The expected output is the data itself, duplicated in full.

Content starts

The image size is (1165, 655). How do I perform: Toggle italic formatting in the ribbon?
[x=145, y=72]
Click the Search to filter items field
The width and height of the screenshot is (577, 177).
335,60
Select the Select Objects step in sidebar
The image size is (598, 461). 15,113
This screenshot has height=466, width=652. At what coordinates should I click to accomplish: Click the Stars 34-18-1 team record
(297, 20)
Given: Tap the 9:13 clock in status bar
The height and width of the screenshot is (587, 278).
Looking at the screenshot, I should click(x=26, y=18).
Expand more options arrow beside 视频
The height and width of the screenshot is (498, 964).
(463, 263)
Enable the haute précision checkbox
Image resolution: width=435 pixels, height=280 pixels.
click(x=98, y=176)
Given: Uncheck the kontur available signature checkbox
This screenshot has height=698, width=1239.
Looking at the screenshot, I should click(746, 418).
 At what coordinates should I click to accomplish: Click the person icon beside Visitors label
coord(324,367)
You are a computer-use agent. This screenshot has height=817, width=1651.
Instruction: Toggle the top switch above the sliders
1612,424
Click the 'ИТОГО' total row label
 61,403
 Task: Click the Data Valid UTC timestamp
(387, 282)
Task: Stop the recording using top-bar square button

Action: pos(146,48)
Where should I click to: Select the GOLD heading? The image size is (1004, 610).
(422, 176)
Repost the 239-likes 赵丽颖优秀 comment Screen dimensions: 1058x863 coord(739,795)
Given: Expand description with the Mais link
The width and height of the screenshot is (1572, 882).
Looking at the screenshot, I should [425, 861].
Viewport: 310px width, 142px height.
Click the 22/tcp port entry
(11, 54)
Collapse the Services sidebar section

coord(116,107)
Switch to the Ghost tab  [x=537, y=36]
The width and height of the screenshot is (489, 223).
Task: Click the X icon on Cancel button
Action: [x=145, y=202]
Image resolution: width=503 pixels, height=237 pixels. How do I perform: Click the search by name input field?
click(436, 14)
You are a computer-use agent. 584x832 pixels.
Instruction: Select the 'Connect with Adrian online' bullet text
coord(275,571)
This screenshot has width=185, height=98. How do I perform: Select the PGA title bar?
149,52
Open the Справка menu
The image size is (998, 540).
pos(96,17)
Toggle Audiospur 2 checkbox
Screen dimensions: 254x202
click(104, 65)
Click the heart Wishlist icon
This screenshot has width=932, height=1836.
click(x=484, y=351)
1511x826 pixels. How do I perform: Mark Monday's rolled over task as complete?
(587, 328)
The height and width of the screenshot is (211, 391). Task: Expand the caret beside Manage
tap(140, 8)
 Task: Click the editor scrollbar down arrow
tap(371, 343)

Content ends

**Task result:**
The image size is (1165, 655). How do I perform: Toggle italic formatting in the ribbon?
[x=145, y=72]
Click the Search to filter items field
The width and height of the screenshot is (577, 177).
335,60
Select the Select Objects step in sidebar
The image size is (598, 461). 15,113
This screenshot has height=466, width=652. At what coordinates should I click to accomplish: Click the Stars 34-18-1 team record
(297, 20)
Given: Tap the 9:13 clock in status bar
The height and width of the screenshot is (587, 278).
Looking at the screenshot, I should click(x=26, y=18).
Expand more options arrow beside 视频
The height and width of the screenshot is (498, 964).
(463, 263)
Enable the haute précision checkbox
Image resolution: width=435 pixels, height=280 pixels.
click(x=98, y=176)
Given: Uncheck the kontur available signature checkbox
This screenshot has height=698, width=1239.
Looking at the screenshot, I should click(746, 418).
 At what coordinates should I click to accomplish: Click the person icon beside Visitors label
coord(324,367)
You are a computer-use agent. This screenshot has height=817, width=1651.
Instruction: Toggle the top switch above the sliders
1612,424
Click the 'ИТОГО' total row label
 61,403
 Task: Click the Data Valid UTC timestamp
(387, 282)
Task: Stop the recording using top-bar square button

Action: pos(146,48)
Where should I click to: Select the GOLD heading? The image size is (1004, 610).
(422, 176)
Repost the 239-likes 赵丽颖优秀 comment Screen dimensions: 1058x863 coord(739,795)
Given: Expand description with the Mais link
The width and height of the screenshot is (1572, 882).
Looking at the screenshot, I should [425, 861].
Viewport: 310px width, 142px height.
Click the 22/tcp port entry
(11, 54)
Collapse the Services sidebar section

coord(116,107)
Switch to the Ghost tab  [x=537, y=36]
The width and height of the screenshot is (489, 223).
Task: Click the X icon on Cancel button
Action: [x=145, y=202]
Image resolution: width=503 pixels, height=237 pixels. How do I perform: Click the search by name input field?
click(436, 14)
You are a computer-use agent. 584x832 pixels.
Instruction: Select the 'Connect with Adrian online' bullet text
coord(275,571)
This screenshot has width=185, height=98. How do I perform: Select the PGA title bar?
149,52
Open the Справка menu
The image size is (998, 540).
pos(96,17)
Toggle Audiospur 2 checkbox
Screen dimensions: 254x202
click(104, 65)
Click the heart Wishlist icon
This screenshot has width=932, height=1836.
click(x=484, y=351)
1511x826 pixels. How do I perform: Mark Monday's rolled over task as complete?
(587, 328)
The height and width of the screenshot is (211, 391). Task: Expand the caret beside Manage
tap(140, 8)
 Task: Click the editor scrollbar down arrow
tap(371, 343)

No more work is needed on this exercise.